■ **Document excerpt**
####

Insurers automatically deciding liability attaches to OP just because they were reversing is typically lazy.
The other driver is not entitled to drive without due regard for what is in front of them either and there may well be contributory negligence to argue.


----------



## Leo (22 Nov 2017)

DirectDevil said:


> The other driver is not entitled to drive without due regard for what is in front of them either and there may well be contributory negligence to argue.



That's true if the OP gets to argue their case. I once witnessed an accident where a car was reversing out of a parking space at a hotel. I had just parked and was walking towards the hotel and stopped to allow the car complete their maneuver. Another car turned into the row, about 15m away from the space this driver was reversing out of. The reversing driver saw them approach and stopped, the driver of the other car was clearly reading a map held on the steering wheel and was not looking where they were going, they subsequently hit the stopped car. 

Despite myself and two others being prepared to act as witnesses and the driver of the other car admitting at the scene that they hadn't been paying attention, the insurance company of the driver who had been reversing out of the space told them they were settling in favour of the other driver, as that was their standard practice for such events and an agreement they had with other insurers. The driver never contacted me after that, so I assume it went no further.

####

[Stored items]
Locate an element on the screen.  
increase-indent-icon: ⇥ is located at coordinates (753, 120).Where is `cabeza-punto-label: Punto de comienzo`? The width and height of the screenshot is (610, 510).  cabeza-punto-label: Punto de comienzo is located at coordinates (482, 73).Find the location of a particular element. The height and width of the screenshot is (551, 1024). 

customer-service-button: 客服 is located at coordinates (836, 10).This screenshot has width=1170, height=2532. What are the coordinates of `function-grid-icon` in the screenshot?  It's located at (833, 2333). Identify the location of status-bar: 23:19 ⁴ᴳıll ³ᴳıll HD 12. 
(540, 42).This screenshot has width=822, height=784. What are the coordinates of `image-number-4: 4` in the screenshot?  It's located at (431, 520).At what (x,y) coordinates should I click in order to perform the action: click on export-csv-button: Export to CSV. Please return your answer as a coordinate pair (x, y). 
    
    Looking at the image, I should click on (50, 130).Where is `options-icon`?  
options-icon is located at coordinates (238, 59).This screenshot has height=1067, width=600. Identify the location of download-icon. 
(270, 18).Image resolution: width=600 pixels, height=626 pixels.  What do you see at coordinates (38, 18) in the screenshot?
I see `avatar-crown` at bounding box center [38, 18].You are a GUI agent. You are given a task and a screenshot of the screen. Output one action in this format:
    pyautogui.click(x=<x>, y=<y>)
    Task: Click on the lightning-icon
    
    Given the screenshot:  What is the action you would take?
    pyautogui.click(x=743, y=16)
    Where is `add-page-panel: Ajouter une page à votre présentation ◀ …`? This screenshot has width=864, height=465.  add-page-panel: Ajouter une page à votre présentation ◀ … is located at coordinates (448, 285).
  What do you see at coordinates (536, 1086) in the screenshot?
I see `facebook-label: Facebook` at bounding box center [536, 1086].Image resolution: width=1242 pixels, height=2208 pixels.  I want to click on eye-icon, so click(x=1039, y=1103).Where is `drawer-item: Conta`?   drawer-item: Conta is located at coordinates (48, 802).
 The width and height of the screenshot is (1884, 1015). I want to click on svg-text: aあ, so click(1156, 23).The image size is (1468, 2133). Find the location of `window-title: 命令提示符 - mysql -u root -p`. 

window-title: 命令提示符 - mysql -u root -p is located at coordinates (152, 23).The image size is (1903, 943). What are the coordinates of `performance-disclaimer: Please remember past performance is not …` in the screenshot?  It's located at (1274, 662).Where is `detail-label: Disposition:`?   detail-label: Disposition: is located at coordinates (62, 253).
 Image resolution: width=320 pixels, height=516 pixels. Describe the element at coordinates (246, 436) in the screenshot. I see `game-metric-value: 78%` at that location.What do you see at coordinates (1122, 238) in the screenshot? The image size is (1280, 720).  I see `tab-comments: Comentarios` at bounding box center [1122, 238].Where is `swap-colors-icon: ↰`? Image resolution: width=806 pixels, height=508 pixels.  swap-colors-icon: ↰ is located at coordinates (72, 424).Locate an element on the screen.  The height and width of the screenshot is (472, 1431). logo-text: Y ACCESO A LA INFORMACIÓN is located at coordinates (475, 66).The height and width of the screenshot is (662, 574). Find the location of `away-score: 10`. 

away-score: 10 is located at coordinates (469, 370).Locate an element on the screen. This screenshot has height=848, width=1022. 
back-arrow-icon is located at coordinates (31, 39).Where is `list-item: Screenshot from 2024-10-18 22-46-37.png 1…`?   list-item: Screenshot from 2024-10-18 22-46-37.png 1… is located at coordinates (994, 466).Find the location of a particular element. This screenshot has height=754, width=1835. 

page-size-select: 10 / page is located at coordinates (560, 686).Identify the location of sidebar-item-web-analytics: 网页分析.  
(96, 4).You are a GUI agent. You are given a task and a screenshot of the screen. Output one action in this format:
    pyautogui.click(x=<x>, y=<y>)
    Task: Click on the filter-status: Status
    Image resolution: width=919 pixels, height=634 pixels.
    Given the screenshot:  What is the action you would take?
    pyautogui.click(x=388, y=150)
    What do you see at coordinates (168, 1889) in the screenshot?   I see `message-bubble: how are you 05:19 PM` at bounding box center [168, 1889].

####

Write out the entire forum thread above about insurance liability after a reversing accident, word for word.

Insurers automatically deciding liability attaches to OP just because they were reversing is typically lazy.
The other driver is not entitled to drive without due regard for what is in front of them either and there may well be contributory negligence to argue.


----------



## Leo (22 Nov 2017)

DirectDevil said:


> The other driver is not entitled to drive without due regard for what is in front of them either and there may well be contributory negligence to argue.



That's true if the OP gets to argue their case. I once witnessed an accident where a car was reversing out of a parking space at a hotel. I had just parked and was walking towards the hotel and stopped to allow the car complete their maneuver. Another car turned into the row, about 15m away from the space this driver was reversing out of. The reversing driver saw them approach and stopped, the driver of the other car was clearly reading a map held on the steering wheel and was not looking where they were going, they subsequently hit the stopped car. 

Despite myself and two others being prepared to act as witnesses and the driver of the other car admitting at the scene that they hadn't been paying attention, the insurance company of the driver who had been reversing out of the space told them they were settling in favour of the other driver, as that was their standard practice for such events and an agreement they had with other insurers. The driver never contacted me after that, so I assume it went no further.